__WHAT TO DO__
Return the count of lines in the records that include the string "agent", and nothing besides it.

***

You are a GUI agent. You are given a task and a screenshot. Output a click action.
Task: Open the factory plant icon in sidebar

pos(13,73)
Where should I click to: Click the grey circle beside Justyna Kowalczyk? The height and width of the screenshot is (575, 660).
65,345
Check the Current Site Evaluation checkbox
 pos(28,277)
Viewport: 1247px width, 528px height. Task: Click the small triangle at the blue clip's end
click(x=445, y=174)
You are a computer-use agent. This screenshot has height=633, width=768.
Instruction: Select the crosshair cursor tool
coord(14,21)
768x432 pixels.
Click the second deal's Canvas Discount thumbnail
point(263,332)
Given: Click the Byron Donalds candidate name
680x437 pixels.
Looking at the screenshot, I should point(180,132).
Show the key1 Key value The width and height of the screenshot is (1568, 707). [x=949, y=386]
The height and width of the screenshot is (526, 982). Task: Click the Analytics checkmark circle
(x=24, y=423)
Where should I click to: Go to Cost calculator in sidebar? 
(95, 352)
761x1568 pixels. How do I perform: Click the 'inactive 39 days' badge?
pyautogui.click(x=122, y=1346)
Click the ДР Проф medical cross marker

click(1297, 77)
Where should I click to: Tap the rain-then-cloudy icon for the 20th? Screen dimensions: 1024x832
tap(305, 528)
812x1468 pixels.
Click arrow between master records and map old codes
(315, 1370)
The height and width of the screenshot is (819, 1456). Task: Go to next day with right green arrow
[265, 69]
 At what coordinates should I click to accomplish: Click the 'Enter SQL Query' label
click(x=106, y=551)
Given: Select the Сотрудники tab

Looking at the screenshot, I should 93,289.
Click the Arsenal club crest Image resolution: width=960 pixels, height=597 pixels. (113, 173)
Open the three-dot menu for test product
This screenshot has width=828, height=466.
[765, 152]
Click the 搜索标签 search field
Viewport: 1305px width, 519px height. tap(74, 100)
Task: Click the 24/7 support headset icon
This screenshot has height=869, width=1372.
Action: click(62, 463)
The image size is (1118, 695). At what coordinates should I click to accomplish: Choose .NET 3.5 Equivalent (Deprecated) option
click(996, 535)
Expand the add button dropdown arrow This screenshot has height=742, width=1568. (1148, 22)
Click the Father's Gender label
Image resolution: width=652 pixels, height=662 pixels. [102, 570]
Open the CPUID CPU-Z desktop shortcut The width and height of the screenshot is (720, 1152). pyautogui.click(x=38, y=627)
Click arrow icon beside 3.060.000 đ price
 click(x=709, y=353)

***

__RESULT OF THE EXERCISE__
2